Je m’abîmai dans la contemplation des photographies, non sans m’interroger sur mes pleurs du 15 avril à la station Odéon : qu’est-ce qui m’avait pris d’aller sangloter là ? Je sondai mes souvenirs à la recherche d’une cause de désespoir à la mi-avril quand soudain l’évidence me tomba dessus : la pleureuse qu’elle avait vue dans le métro n’était pas moi. Cette comédienne m’avait reconnue dans une inconnue qui sanglotait à Odéon. Pour d’obscurs motifs, c’était ainsi qu’elle m’imaginait. La psychanalyste de bazar qui sommeille en moi suggéra que cette Germanopratine avait aperçu son propre visage en larmes dans un reflet de vitre lors du passage de sa rame à la station Odéon et que, n’ayant pu capter son identité, elle l’avait attribuée à un ectoplasme auquel elle avait donné mon nom.

Pourquoi moi ? Allez savoir. Je vais écrire une chose grave et vraie : je suis cet être poreux à qui les gens font jouer un rôle écrasant dans leur vie. Nous avons tous une dimension narcissique et il serait plaisant de m’expliquer ces phénomènes récurrents par ce qu’il y a en moi d’extraordinaire, mais rien en moi n’est plus extraordinaire que cette malheureuse porosité dont je soupçonne les ravages. Les gens sentent que je suis le terreau idéal pour leurs plantations secrètes : Melvin Mapple a trouvé dans ma terre de quoi nourrir ses fantasmes d’artiste, la comédienne pleure ses salades dans mon potager où germent les larmes, vous n’avez pas idée des nuées de graines que les foules jettent vers mon pré carré. Cela m’émeut sans me réjouir, car je sais la responsabilité que l’on m’impute en cas d’échec de ces projets personnels dont j’ignore la nature.

Je répondrais à la comédienne dans un mois environ, délai habituel que j’aurais été mieux inspirée de respecter avec Melvin Mapple. Tant et tant d’autres lettres encore. Qu’on ne s’y trompe pas : j’adore ça. J’aime follement lire le courrier et en écrire, surtout avec certaines personnes. Seulement, il faut parfois que je me désintoxique pour mieux en apprécier la pratique.

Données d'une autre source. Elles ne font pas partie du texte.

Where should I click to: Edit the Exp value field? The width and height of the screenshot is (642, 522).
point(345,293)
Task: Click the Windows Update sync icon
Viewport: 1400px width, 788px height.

Comment réagir quand une quarantaine d’épîtres requièrent votre attention ? Le tri. Par exemple, je ne lirais pas les 35 copies que m’avait envoyées cette professeur de français qui comptait sur moi pour corriger les devoirs de sa semaine. « Mes élèves vous ont lue, vous leur êtes donc redevable », m’écrivait l’enseignante pour qui de telles aberrations avaient du sens.

L’après-midi, je bus une Grimbergen en m’imprégnant profondément de la substance des missives nombreuses que j’avais gardées pour la bonne bouche. Je goûtais le plaisir de mon appétit restauré. La faim épistolaire est un art, je prétends y exceller.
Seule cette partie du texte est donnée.